(Provided data)

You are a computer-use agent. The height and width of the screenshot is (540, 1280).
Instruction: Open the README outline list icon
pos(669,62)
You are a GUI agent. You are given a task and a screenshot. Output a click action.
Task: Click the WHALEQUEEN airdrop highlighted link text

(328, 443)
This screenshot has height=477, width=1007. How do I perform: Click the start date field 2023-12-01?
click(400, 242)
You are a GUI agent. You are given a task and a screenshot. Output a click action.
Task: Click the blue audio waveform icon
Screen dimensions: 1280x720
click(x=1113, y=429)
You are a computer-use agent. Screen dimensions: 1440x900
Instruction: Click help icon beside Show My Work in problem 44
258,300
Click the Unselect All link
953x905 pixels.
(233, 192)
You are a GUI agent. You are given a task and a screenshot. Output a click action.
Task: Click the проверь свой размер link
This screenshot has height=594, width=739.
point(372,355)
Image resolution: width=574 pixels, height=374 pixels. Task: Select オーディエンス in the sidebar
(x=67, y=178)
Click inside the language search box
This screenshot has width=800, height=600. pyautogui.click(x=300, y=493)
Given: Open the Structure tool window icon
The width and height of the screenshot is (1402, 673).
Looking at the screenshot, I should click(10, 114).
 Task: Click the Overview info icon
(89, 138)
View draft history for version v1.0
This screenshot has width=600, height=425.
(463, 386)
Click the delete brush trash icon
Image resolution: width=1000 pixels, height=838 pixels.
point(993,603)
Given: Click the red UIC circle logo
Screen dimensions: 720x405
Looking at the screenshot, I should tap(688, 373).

(End Provided data)

**Assigned task**
Begin with the line that contains "You are a computer-use agent. Screen" and quote each line after it exactly, stopping after the last line of the data.

**Response area**
You are a computer-use agent. Screen dimensions: 1440x900
Instruction: Click help icon beside Show My Work in problem 44
258,300
Click the Unselect All link
953x905 pixels.
(233, 192)
You are a GUI agent. You are given a task and a screenshot. Output a click action.
Task: Click the проверь свой размер link
This screenshot has height=594, width=739.
point(372,355)
Image resolution: width=574 pixels, height=374 pixels. Task: Select オーディエンス in the sidebar
(x=67, y=178)
Click inside the language search box
This screenshot has width=800, height=600. pyautogui.click(x=300, y=493)
Given: Open the Structure tool window icon
The width and height of the screenshot is (1402, 673).
Looking at the screenshot, I should click(10, 114).
 Task: Click the Overview info icon
(89, 138)
View draft history for version v1.0
This screenshot has width=600, height=425.
(463, 386)
Click the delete brush trash icon
Image resolution: width=1000 pixels, height=838 pixels.
point(993,603)
Given: Click the red UIC circle logo
Screen dimensions: 720x405
Looking at the screenshot, I should tap(688, 373).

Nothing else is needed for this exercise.